Thematic context vector association based on event uncertainty for Twitter

Vaibhav Khatavkar,Swapnil Mane,Parag Kulkarni
2023-04-04
Abstract:Keyword extraction is a crucial process in text mining. The extraction of keywords with respective contextual events in Twitter data is a big challenge. The challenging issues are mainly because of the informality in the language used. The use of misspelled words, acronyms, and ambiguous terms causes informality. The extraction of keywords with informal language in current systems is pattern based or event based. In this paper, contextual keywords are extracted using thematic events with the help of data association. The thematic context for events is identified using the uncertainty principle in the proposed system. The thematic contexts are weighed with the help of vectors called thematic context vectors which signifies the event as certain or uncertain. The system is tested on the Twitter COVID-19 dataset and proves to be effective. The system extracts event-specific thematic context vectors from the test dataset and ranks them. The extracted thematic context vectors are used for the clustering of contextual thematic vectors which improves the silhouette coefficient by 0.5% than state of art methods namely TF and TF-IDF. The thematic context vector can be used in other applications like Cyberbullying, sarcasm detection, figurative language detection, etc.
Computation and Language
What problem does this paper attempt to address?

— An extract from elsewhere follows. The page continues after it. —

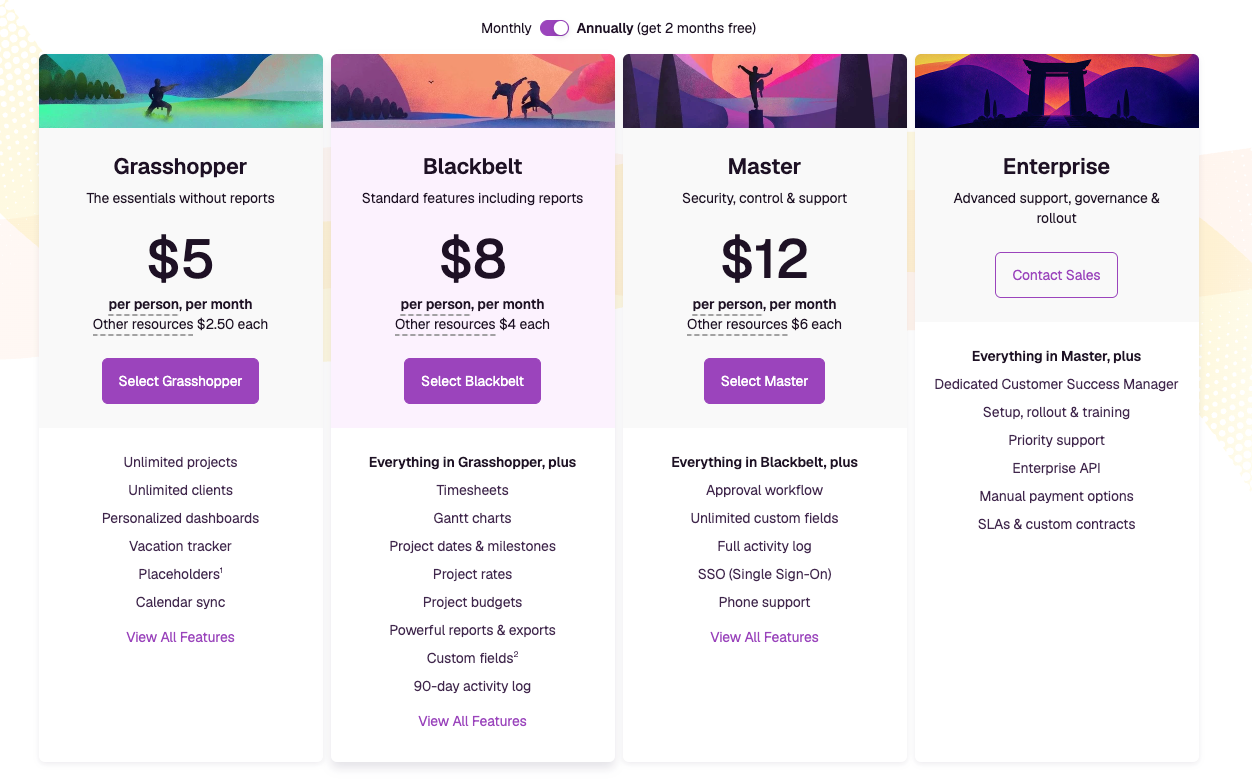Choose the Annually billing label
Viewport: 1252px width, 782px height.
[605, 28]
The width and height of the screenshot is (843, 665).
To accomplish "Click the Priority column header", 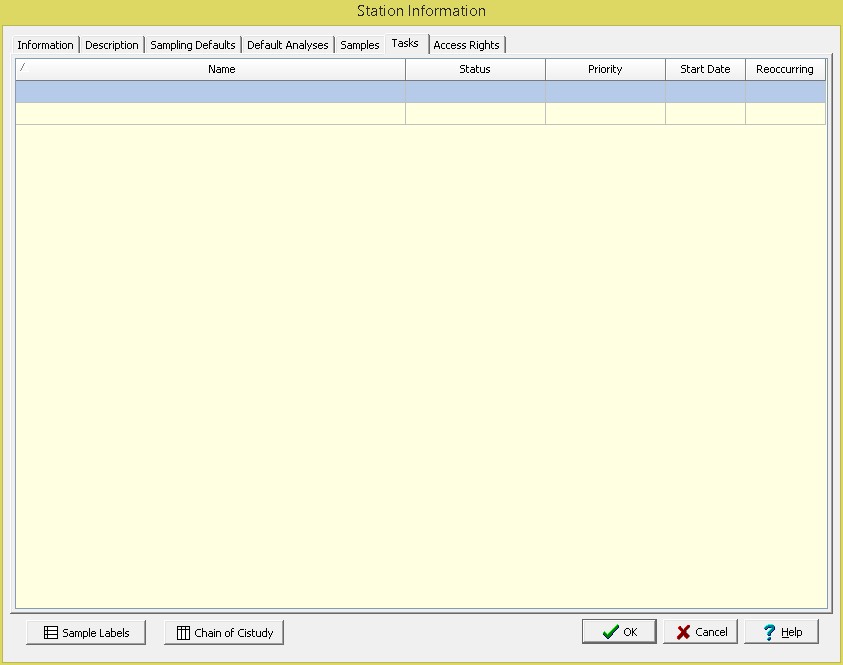I will 605,70.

The paper attempts to address the problem of extracting keywords related to specific events from Twitter data and better understanding and clustering these events through thematic context vectors. Specifically, the paper proposes a thematic context vector method based on event uncertainty to tackle the challenges posed by informal language in Twitter data (such as misspellings, abbreviations, and ambiguous terms). This method can identify key information related to events and has been proven effective in experiments, particularly in improving clustering performance compared to traditional Term Frequency (TF) and Term Frequency-Inverse Document Frequency (TF-IDF) methods. Additionally, this method can be applied to other fields such as cyberbullying detection and sarcasm detection.